We moved slowly down the dark back roads in the direction of home. Like a boat on a quiet stream, we drifted. The road like a wet canal in front of us, lined with trees. Large twisted silhouettes leaning down to peer in through the windows as we passed. They whispered to each other in the night concerning what they saw. “I saw a father and two children”, “Two girls”, “The oldest is sleeping”, “The younger as well”, “No. She’s awake, just sick with a fever. She is dreaming but she is awake.” The voice of the trees rippled in the shadows as the car drove on. “Can they hear us?”, “No”, “Perhaps the child.”, “Yes, the child.”
The young girl was in fact awake. Was in fact listening. Bundled under a blanket with a loose pink stocking cap pulled down to her eyelids, she gazed straight ahead into the night. Dreaming. Speaking occasionally in fevered delusions.
She had begged to come along on this adventure. I had reluctantly agreed. We had been called out late in the evening to rescue a friend from the trials of a dead car battery. So, we had packed the car and sailed away on our mission. The young girl watched anxiously as her father pushed a giant metal whale from its cave. Watched it sparkle like a dark brick of ice in the dim star light. And then watched on in awe as he reanimate its mass using grinning cables that sparked and growled. She had sat, bundled in her blanket fort and had watched her father perform the mysterious incantations. The stomps, ceremonial head scratching. Finally the whale had coughed. The whale had come to life. It hummed a long “Thank you”, and waving into the night the tired crew was off again.
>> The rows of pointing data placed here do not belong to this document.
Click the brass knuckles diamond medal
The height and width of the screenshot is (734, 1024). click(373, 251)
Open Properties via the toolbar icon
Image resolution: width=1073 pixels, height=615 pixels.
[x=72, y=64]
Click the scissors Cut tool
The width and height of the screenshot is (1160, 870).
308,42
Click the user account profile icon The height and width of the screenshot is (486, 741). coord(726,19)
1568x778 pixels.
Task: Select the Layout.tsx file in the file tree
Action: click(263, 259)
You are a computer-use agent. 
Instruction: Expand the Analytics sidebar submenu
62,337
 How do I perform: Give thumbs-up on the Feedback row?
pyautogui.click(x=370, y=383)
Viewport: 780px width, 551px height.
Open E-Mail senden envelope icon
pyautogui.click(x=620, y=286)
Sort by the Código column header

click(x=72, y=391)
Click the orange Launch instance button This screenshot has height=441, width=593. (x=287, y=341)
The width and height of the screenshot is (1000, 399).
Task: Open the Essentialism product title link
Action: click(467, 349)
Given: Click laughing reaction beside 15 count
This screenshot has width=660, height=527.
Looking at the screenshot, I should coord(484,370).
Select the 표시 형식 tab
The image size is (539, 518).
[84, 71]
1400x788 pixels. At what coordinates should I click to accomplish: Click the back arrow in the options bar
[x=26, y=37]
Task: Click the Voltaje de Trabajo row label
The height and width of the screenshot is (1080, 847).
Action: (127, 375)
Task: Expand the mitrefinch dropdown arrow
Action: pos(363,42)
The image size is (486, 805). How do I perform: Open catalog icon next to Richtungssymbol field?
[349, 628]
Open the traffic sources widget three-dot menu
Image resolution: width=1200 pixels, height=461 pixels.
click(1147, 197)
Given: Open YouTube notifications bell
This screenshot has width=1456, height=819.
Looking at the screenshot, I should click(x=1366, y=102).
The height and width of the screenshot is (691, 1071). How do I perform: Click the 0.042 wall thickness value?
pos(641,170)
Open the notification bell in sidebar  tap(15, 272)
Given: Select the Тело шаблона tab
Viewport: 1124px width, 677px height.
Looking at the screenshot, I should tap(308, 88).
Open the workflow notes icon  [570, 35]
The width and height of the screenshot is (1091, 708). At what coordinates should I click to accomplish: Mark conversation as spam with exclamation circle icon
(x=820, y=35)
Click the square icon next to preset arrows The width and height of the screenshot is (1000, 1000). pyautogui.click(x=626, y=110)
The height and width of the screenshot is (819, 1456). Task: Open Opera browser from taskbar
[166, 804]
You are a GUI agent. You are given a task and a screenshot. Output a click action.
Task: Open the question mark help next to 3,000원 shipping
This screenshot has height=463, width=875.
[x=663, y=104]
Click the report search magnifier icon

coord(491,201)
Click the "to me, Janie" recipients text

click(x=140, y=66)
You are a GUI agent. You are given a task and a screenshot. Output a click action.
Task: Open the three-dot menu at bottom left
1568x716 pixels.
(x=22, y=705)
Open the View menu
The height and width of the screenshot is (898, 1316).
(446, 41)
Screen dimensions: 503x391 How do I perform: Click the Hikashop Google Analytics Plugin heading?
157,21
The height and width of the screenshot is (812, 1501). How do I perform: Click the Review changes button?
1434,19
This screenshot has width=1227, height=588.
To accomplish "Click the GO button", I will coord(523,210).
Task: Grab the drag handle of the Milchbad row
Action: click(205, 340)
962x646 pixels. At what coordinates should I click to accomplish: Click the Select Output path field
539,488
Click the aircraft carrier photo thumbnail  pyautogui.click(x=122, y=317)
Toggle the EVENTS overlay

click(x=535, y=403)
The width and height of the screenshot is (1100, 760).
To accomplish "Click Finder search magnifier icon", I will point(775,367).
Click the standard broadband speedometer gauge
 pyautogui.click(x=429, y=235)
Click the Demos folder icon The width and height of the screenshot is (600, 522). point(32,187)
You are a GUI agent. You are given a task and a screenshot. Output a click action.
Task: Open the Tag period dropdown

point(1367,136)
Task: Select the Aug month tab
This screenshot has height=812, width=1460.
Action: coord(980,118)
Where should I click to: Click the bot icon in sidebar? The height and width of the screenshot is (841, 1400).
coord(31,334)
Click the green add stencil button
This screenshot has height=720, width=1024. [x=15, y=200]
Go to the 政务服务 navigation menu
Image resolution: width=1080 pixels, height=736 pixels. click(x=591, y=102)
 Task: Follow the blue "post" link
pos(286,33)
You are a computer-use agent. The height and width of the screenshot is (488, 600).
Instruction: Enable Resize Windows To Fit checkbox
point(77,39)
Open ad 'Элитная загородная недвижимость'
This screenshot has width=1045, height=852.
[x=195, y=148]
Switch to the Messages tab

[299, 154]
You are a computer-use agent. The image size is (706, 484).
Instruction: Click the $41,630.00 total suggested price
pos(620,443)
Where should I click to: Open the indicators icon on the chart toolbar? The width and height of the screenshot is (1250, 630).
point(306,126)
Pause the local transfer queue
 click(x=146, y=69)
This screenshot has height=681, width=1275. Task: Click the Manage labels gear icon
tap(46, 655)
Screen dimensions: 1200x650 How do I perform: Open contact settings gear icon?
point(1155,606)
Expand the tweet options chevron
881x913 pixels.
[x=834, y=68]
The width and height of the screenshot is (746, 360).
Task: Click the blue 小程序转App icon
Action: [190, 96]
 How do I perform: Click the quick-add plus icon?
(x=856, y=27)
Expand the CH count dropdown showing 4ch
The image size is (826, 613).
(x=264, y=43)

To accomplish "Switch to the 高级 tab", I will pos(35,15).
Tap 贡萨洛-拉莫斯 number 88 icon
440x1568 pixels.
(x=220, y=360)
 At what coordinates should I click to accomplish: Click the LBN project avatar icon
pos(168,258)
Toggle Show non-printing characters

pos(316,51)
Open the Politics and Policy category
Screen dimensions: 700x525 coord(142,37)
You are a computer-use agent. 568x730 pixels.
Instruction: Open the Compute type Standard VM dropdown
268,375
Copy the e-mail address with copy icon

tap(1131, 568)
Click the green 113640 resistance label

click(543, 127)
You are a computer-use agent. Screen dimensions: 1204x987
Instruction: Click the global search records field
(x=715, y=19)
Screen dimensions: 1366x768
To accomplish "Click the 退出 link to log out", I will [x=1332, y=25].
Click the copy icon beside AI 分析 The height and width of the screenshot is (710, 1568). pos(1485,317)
Sailing home through the gossiping trees.
I turned and looked at her and saw her dark shadowed face smile sleepily. “Thank you for letting me come, Daddy.” She said softly.
“Of course.” I said in quiet reverance to the night sky overhead. “Thank you for coming.” I released my grip from the wheel and reached my hand into the backseat. I searched the folds in the blanket till I found her hand. A small cool flower with boney petals. It squeezed my fingers, watching the road magically drift by in front of us.
We sat like that for a few moments before she continued. “Dad.” She said softly.
“It’s good that our car can drive itself home on its own.”
I nodded, as we slowly rounded a corner. The steering wheel seemingly turning by its own cosmic power. An enchanted machine, in an enchanted world. A world of mystery and magic and constant surprises. “Yes Lydia.” I glanced over my shoulder. “That is amazing.”
Her tiny eyes were already closed. Her dreams now mingled with dreams. I squeezed her hand once more and continued sailing.